» **Material provided**:
◆ ◆ ◆ ◆ ◆

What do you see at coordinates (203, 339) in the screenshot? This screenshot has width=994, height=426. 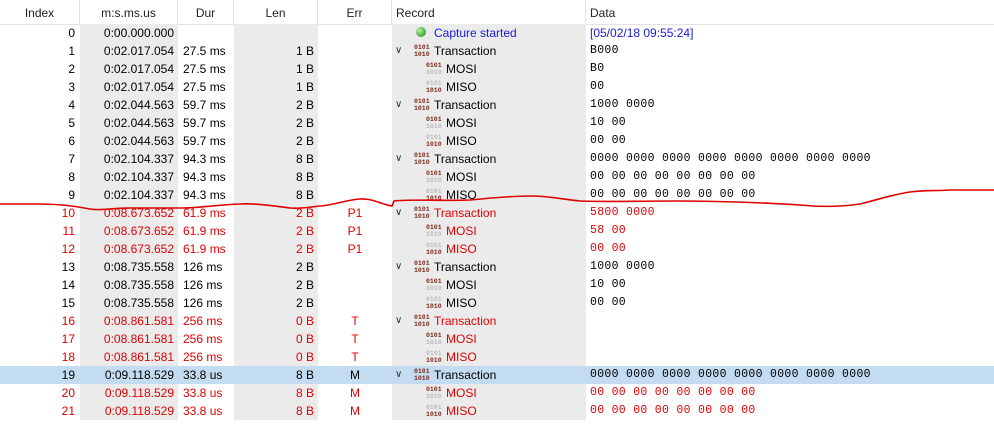 I see `row-duration: 256 ms` at bounding box center [203, 339].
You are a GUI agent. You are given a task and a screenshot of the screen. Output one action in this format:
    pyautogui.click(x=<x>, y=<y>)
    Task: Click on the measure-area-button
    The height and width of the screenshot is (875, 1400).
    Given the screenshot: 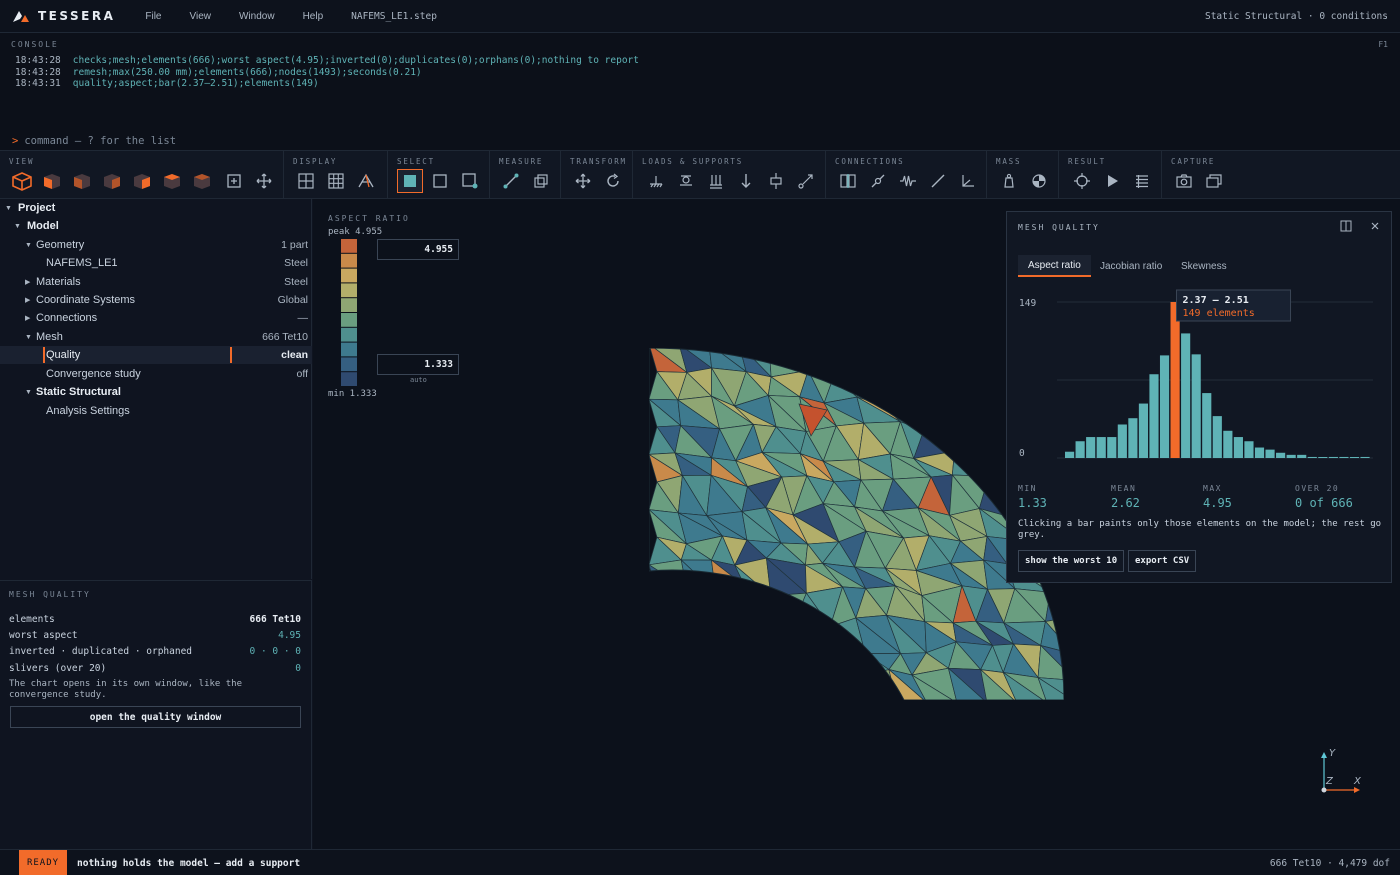 What is the action you would take?
    pyautogui.click(x=541, y=181)
    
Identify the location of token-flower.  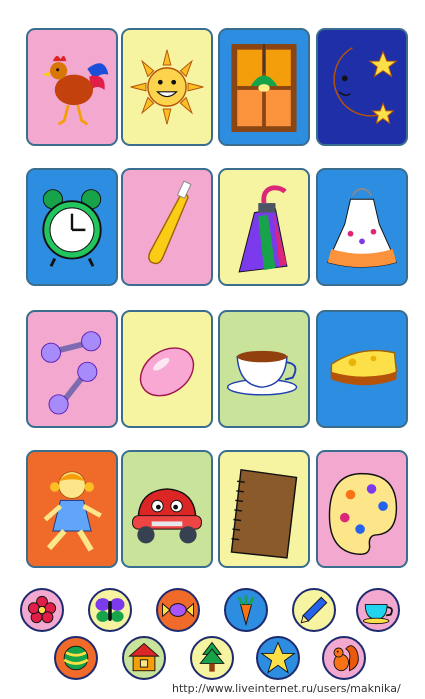
(42, 610).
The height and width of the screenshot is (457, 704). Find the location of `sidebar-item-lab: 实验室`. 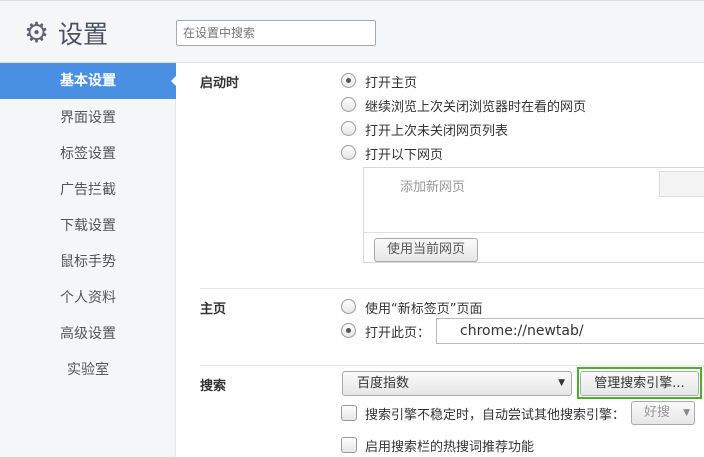

sidebar-item-lab: 实验室 is located at coordinates (88, 370).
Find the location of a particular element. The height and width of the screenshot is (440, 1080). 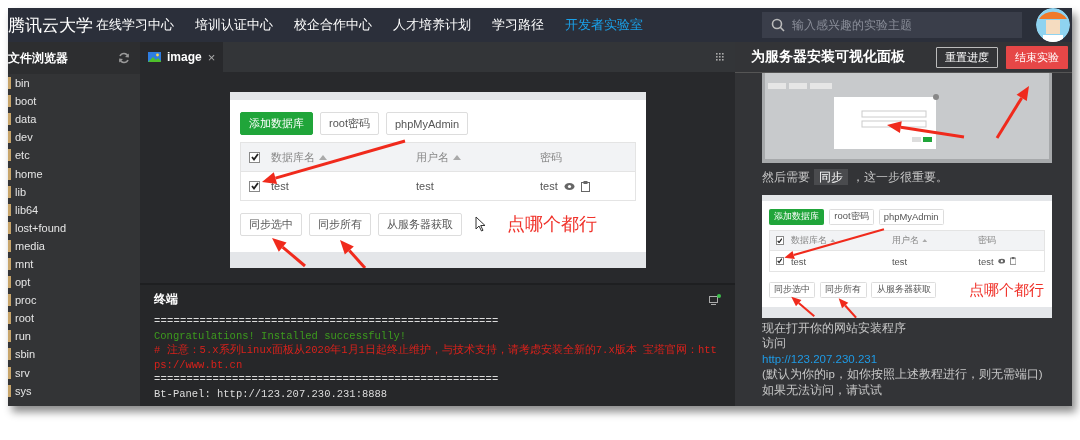

panel-title: 文件浏览器 is located at coordinates (38, 58).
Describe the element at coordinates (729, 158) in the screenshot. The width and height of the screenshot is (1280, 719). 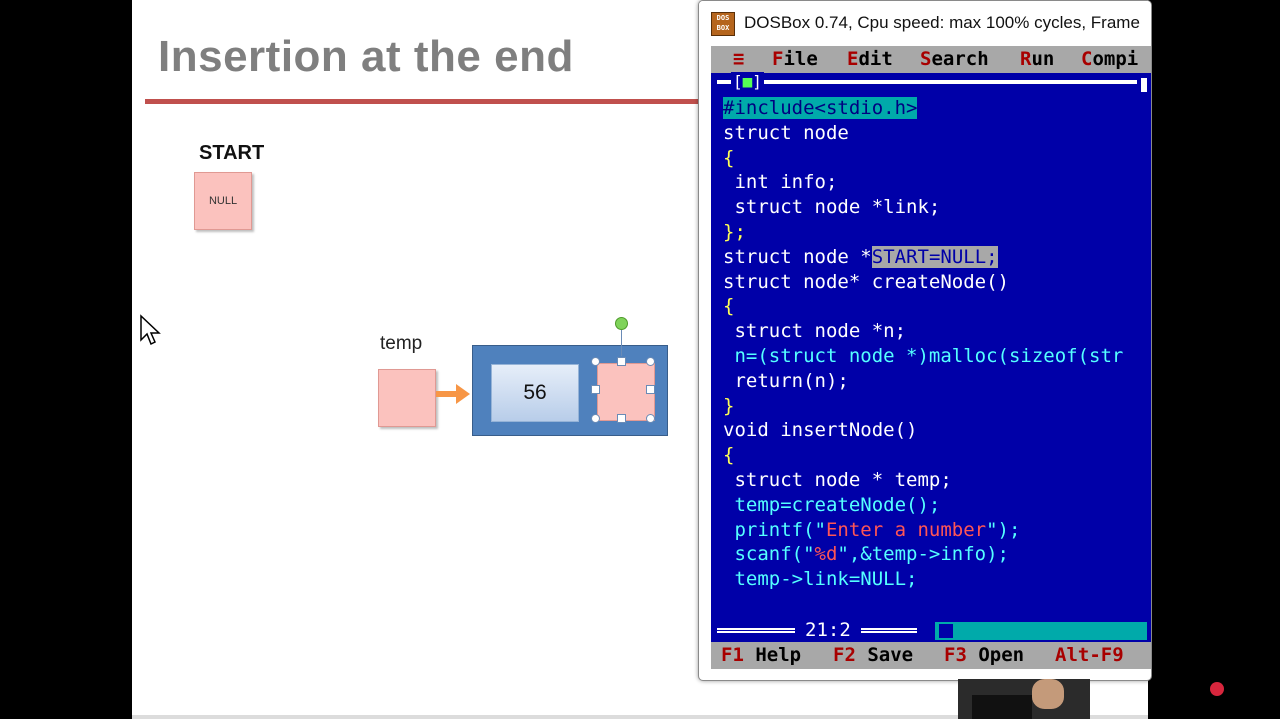
I see `code-line-3: {` at that location.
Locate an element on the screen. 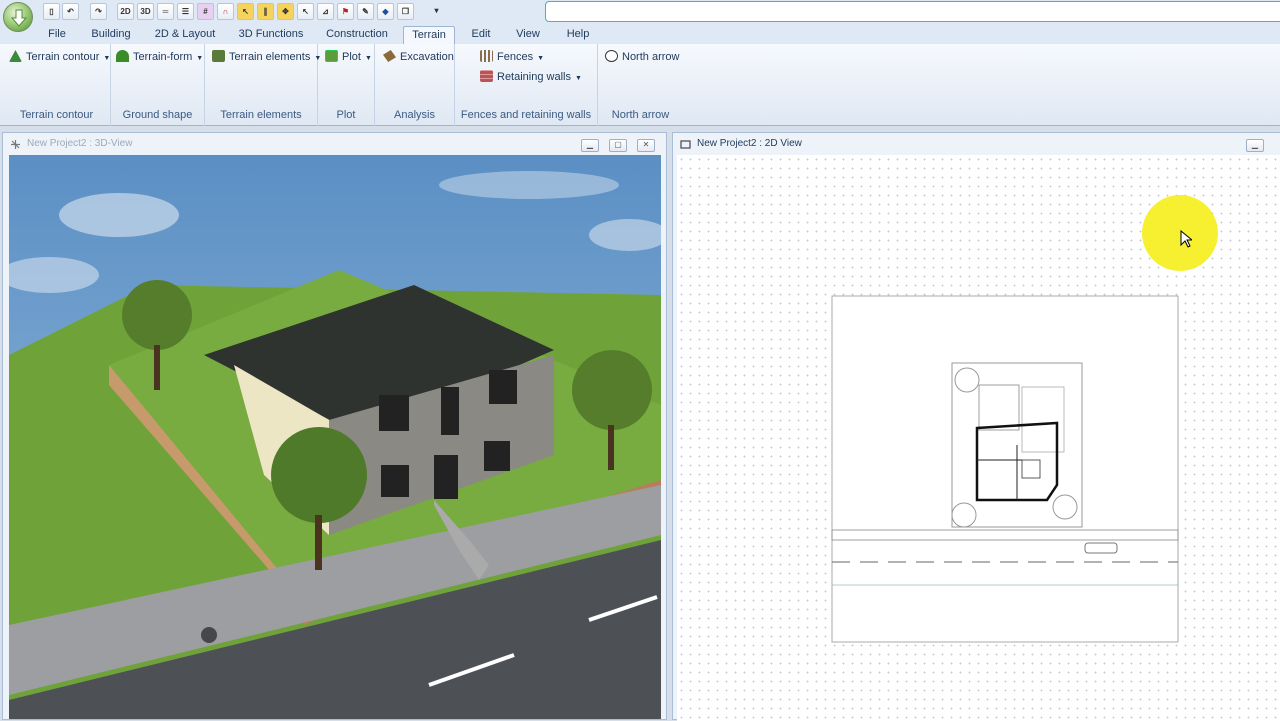 This screenshot has height=721, width=1280. tab-3d-functions: 3D Functions is located at coordinates (271, 35).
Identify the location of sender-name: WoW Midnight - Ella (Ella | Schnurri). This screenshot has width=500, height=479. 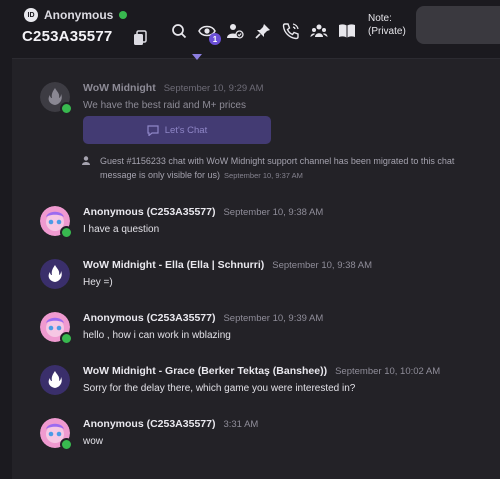
(174, 265).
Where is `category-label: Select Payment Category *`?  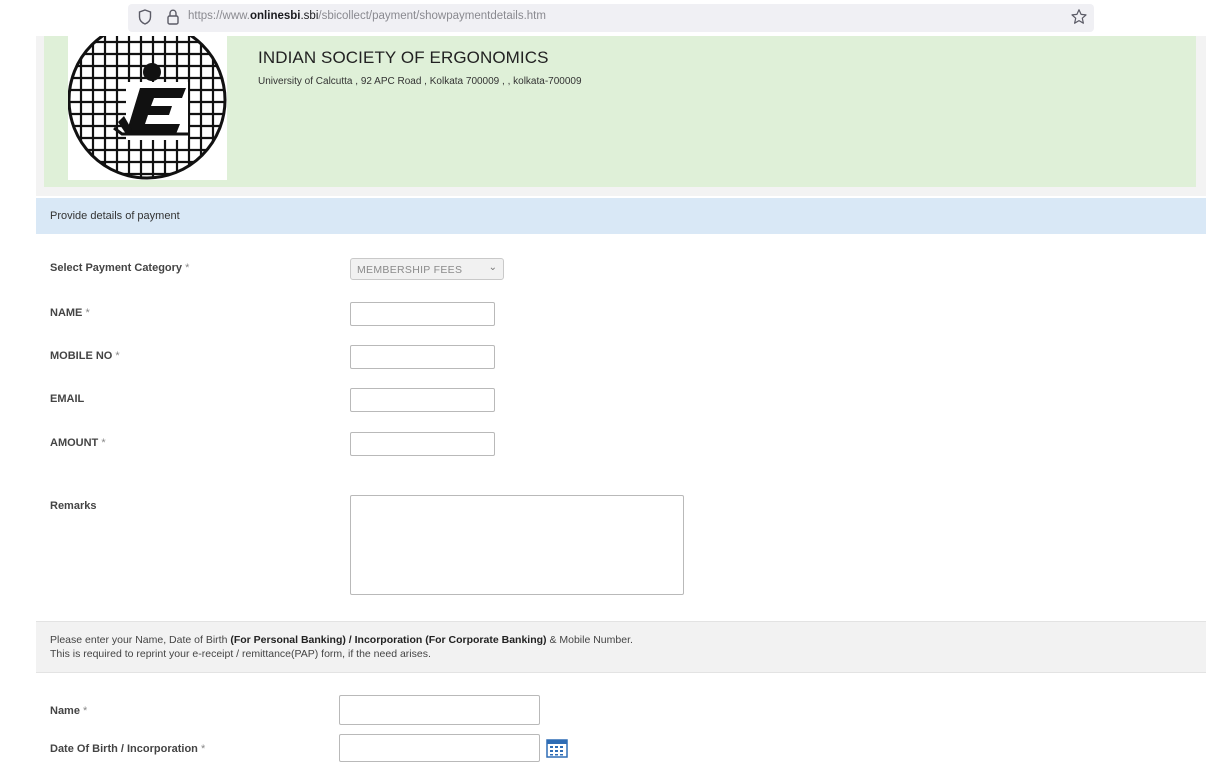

◆ ◆ ◆ ◆ ◆

» **Your goal**:
Duplicate the lines of the records from the one containing "Identify the location of sender-name: WoW" through the end of the records, both included, and leave the pictures out.

» **Final answer**:
Identify the location of sender-name: WoW Midnight - Ella (Ella | Schnurri). This screenshot has width=500, height=479. 
(174, 265).
Where is `category-label: Select Payment Category *`?  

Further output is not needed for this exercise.